Papadopoulos attended an official dinner with Karamanlis last night.
On his departure for Athens yesterday, Papadopoulos said the plan for oil exploration, which has angered Turkey, was not on any agenda but said the issue would likely come up.
“Every time we meet with the Greek government all current issues are discussed and it would be unnatural not to refer to this issue,” he said.
Turkey has raised strong objections to Cyprus exploring for hydrocarbons in the eastern Mediterranean and has also warned Egypt and Lebanon over signing agreements with Cyprus.
Turkish media sees the Athens visit as an attempt by Papadopoulos to secure the backing of the Greek government for the exploration.
Papadopoulos has also received some criticism in the Greek press for attempting to drag Greece into the row and raising tensions between Athens and Ankara.
Greece and Turkey and came close to war in 1987 over a drilling rights dispute in the Aegean.

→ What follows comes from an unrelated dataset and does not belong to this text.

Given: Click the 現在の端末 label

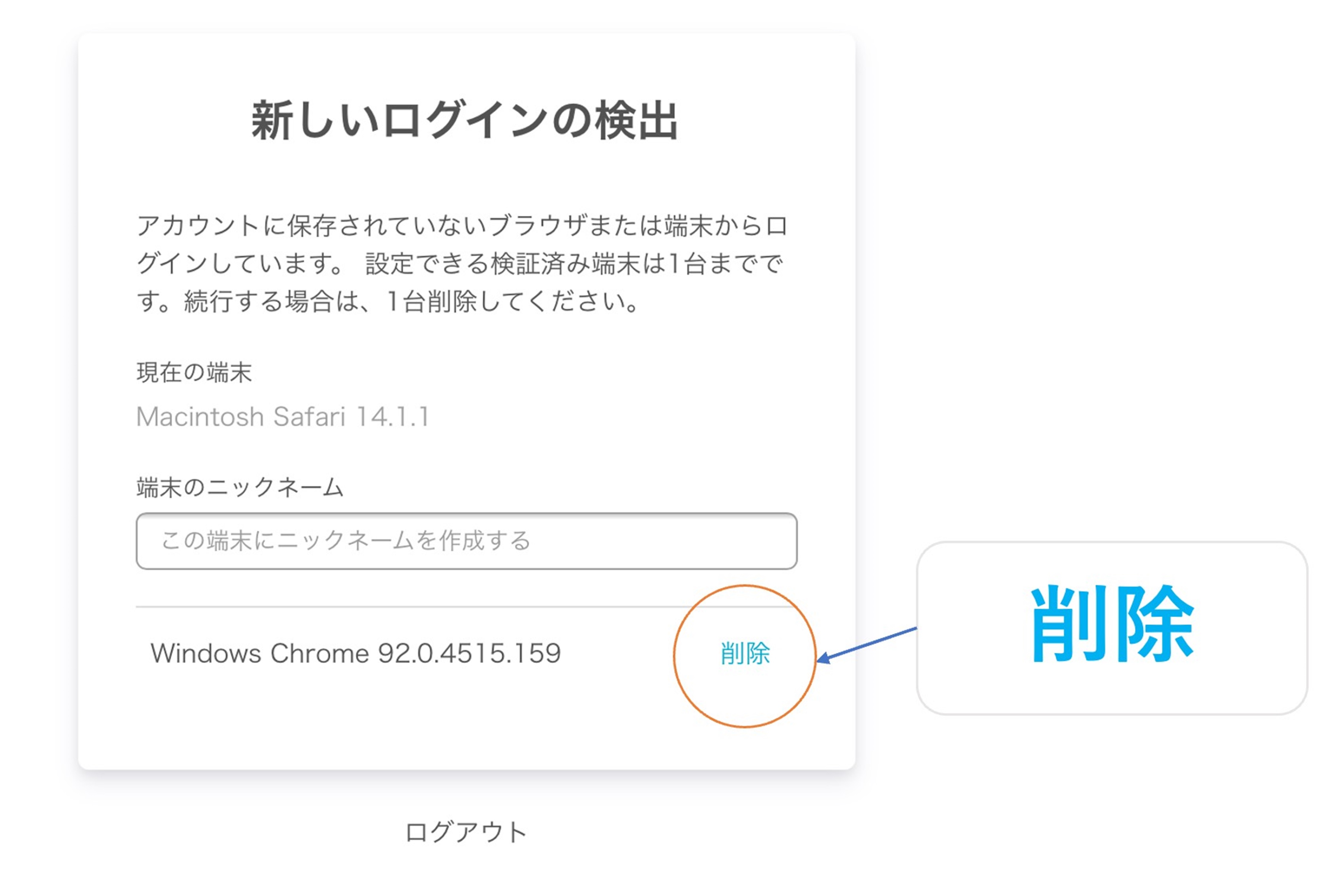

A crisis was averted when Turkey withdrew a seismic exploration ship and agreed not to test in contested waters if Greece did the same.

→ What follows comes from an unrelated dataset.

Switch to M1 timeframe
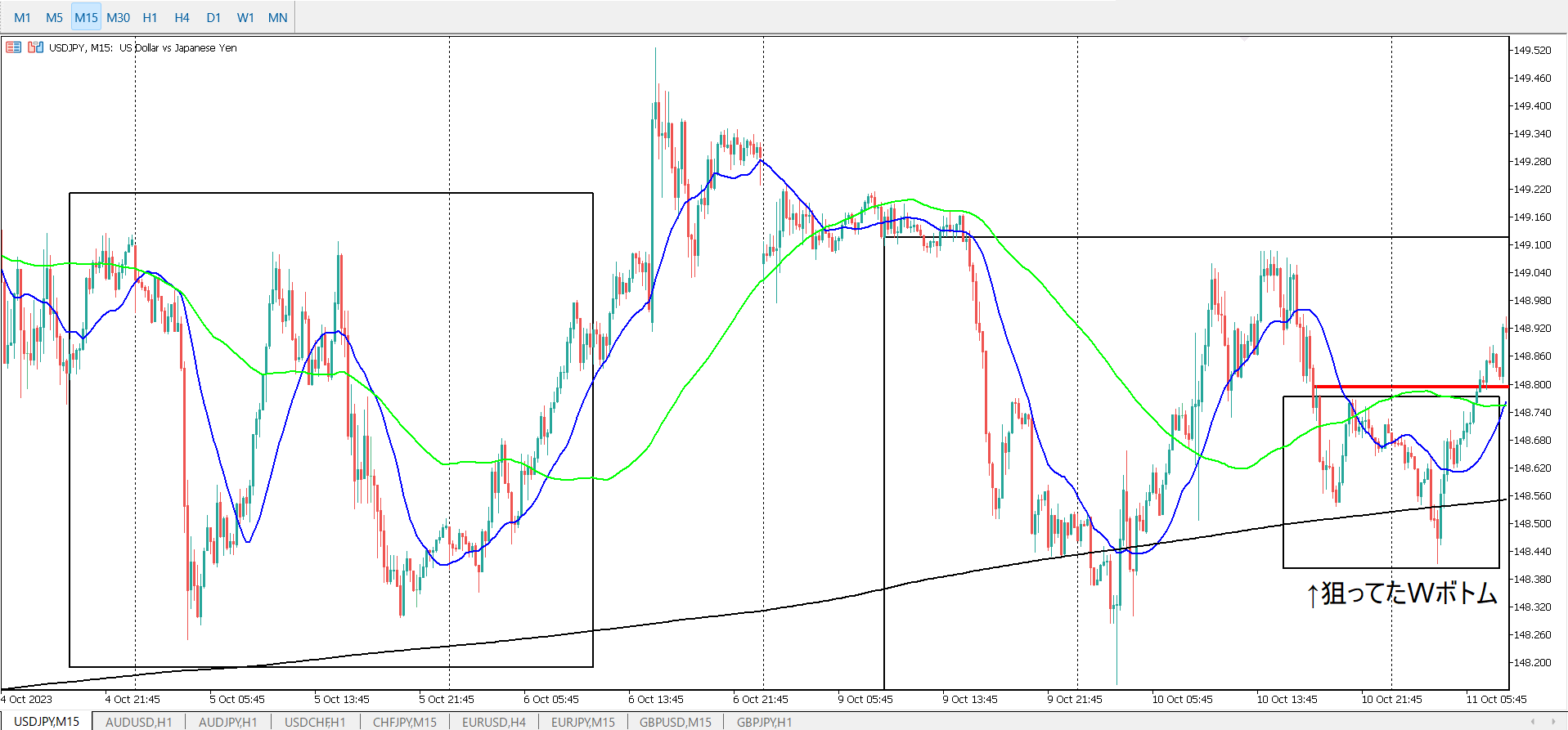The image size is (1568, 730). pyautogui.click(x=22, y=17)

According to Turkish press reports, diplomats were worried over tensions escalating between Greece and Turkey resuming over the Cyprus exploration deal.

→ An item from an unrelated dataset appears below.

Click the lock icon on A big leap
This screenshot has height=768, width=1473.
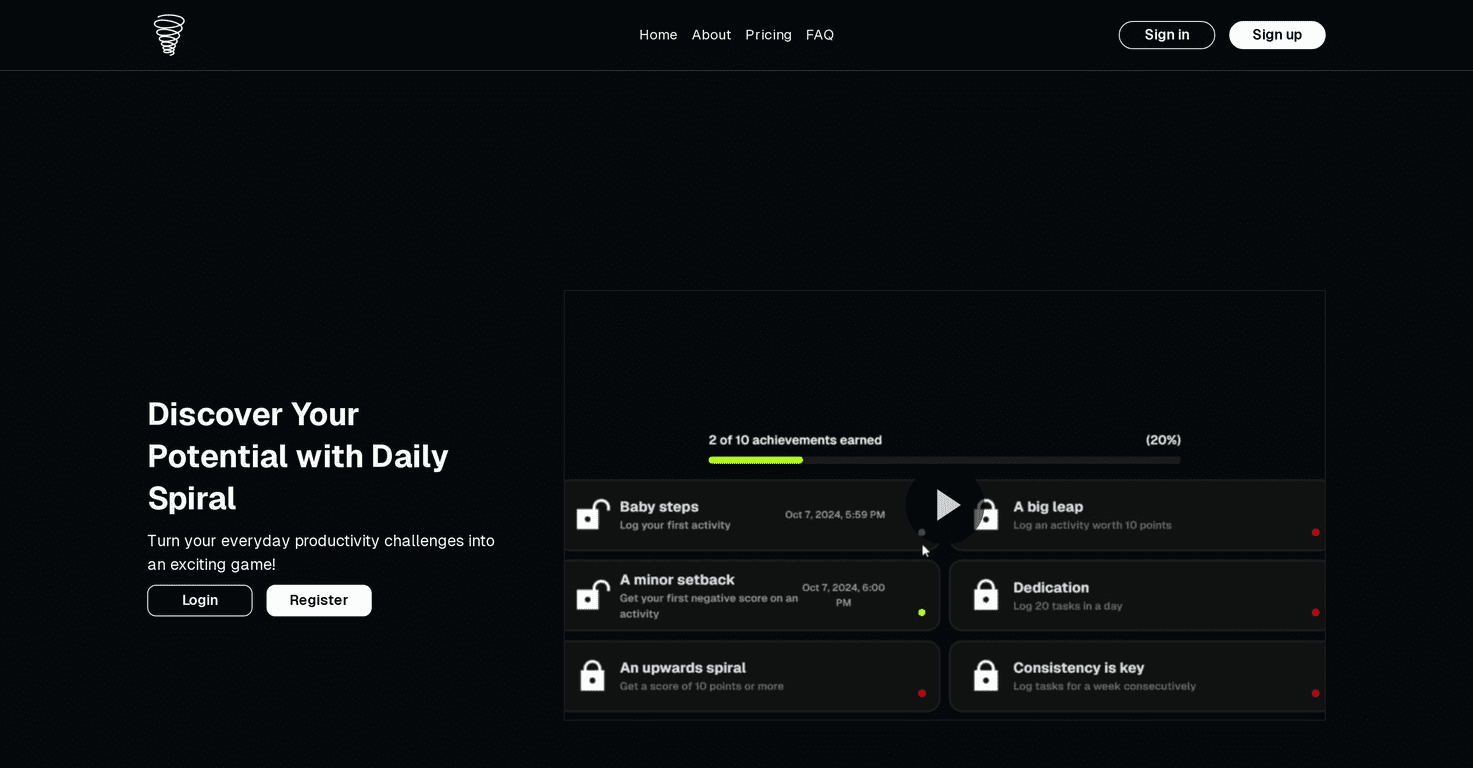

But Greece and Cyprus insist that relations are normal. “Athens and Nicosia speak the same language,” government spokesman Christodoulos Pashiardis said at the weekend.
Observers also worry about the very likely setback the oil and gas issue might pose to progress on the Cyprus problem. The Turkish side has already warned of the adverse effects of going ahead with the exploration and its implications for negotiations.
But Papadopoulos said as far as the Greek Cypriot side was concerned, the UN-brokered agreement of July 8, last year for the setting up of technical committees and working groups, would go forward.
“We insist and wish for the commencement of the work of both groups, committees, with a full observance of the July 8 agreement,” he said.
However the Turkish Cypriot side, in a statement yesterday, repeated that the deals signed with Lebanon and Egypt were a violation of the rights of Turkish Cypriots.
“The Greek Cypriot side’s stance, which might lead to unnecessary tension in the region, has revealed once again the need to find a comprehensive solution to the Cyprus issue as soon as possible,” said the statement from the north.
“The Greek Cypriot leadership… is trying to create new problems with its irresponsible policies rather than engaging in efforts to move forward the process aimed at finding a solution to the Cyprus issue based on political equality within the UN framework.”